Я вернулся в среду, через день после того, как сумасшедший господин из первого класса бросился за борт, предварительно вскрыв себе вены. К счастью, я этого не увидел. Беднягу выловили из воды и отправили в госпиталь. Ирония судьбы заключается в том, что он оказался одним из очень немногих, кто в итоге попал на берег. Вот вам и безумец… В пятницу «Сент-Луис» запустил двигатели и снялся с якоря. В обратный путь. Капитан предусмотрительно выбрал для этого обеденное время – видимо, для того, чтобы держать ситуацию под контролем. Ведь реакция могла быть всякой. Что бы сделали вы, господин судья, почувствовав толчок судна под вашим стулом – как толчок земли, уходящей из-под ног во время землетрясения? Толчок, означающий конец последних надежд, насмешку судьбы, гадкой, как торжествующая улыбка ортцгруппенлейтера Отто Шендика? Что бы сделали вы?

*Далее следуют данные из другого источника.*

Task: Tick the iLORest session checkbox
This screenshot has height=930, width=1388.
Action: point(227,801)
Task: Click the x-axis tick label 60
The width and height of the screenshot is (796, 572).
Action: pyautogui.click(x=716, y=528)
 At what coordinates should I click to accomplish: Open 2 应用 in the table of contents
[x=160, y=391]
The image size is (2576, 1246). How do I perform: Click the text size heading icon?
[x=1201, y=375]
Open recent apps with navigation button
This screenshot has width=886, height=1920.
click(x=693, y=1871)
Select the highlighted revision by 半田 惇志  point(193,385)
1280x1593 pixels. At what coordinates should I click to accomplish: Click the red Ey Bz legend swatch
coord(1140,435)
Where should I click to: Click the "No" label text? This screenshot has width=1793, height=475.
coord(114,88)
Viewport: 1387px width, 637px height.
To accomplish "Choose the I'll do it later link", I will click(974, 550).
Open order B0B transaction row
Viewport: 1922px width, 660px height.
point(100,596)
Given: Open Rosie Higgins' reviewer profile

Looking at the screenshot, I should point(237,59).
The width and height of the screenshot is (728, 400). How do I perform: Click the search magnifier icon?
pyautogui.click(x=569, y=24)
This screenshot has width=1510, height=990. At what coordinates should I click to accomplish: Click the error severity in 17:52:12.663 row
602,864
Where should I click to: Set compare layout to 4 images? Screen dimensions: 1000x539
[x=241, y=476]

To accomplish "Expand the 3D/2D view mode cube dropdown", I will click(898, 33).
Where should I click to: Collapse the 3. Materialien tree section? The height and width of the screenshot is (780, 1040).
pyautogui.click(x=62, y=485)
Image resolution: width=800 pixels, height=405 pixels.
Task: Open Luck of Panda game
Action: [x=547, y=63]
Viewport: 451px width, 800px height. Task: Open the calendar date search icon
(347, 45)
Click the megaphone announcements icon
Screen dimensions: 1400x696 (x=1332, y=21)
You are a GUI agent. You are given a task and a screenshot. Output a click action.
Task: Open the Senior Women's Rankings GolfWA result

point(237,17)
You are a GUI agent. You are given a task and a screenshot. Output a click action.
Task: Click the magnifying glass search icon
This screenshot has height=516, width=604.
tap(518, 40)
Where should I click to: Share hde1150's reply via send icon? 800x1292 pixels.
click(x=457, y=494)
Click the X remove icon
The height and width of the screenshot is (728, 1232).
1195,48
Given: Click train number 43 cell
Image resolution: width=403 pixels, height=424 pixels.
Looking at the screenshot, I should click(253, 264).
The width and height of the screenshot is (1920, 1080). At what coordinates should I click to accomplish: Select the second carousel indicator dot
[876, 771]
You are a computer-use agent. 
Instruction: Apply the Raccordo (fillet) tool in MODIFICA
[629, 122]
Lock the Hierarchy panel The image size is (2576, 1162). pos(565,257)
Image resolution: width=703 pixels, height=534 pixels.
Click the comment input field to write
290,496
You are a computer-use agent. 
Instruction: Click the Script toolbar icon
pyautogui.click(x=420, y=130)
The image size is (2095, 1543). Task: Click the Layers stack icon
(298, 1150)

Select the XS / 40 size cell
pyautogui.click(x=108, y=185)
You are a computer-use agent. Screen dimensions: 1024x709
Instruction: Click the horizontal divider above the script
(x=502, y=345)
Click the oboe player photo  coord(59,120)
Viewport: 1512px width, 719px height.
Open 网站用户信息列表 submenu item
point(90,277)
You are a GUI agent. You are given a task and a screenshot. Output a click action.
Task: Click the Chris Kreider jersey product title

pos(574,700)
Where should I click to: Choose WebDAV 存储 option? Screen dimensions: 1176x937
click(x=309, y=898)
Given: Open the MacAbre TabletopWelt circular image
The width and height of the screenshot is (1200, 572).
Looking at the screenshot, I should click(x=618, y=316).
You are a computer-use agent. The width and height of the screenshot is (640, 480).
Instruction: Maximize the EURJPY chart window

Нет-нет, вопрос мой риторический, я не жду от вас ответа. Я помню: вопросы здесь задаете вы. Те люди в обеденном зале замерли на какое-то мгновение – все как один, и глаза их смотрели не наружу, а вовнутрь… – замерли, а потом опустили головы и просто продолжали есть, молча, как и за минуту до этого. Можно ли представить себе такое? Они даже не плакали; плакали официанты, а эти – нет! И я еще тогда подумал: это же что нужно пройти, чтобы выработать в себе такую бесконечную меру терпения! Да и потом… потом, уже дней через десять, два парня из обслуги покончили с собой. Беда происходила не с ними – им самим не угрожало ровным счетом ничего! Вы понимаете? Посторонние парни повесились от того, что не могли вынести одного только вида происходящего с этими людьми… или от стыда… – не знаю, да это и неважно, отчего… важно то, что из самих несчастных не покончил с собой никто! Никто, если не считать неудавшейся попытки того оставшегося в Гаване господина, который, правду говоря, был помешанным с самого начала и потому не в счет. Хотя в целом свете трудно было сыскать людей, у которых нашлось бы больше оснований прыгать за борт, чем у этих терпеливых изваяний с глазами, устремленными вовнутрь. И тем не менее они никуда не прыгали, а всего лишь молча пережевывали свою пищу, в то время как спасительный берег за окнами дернулся и поплыл, неудержимо отдаляясь.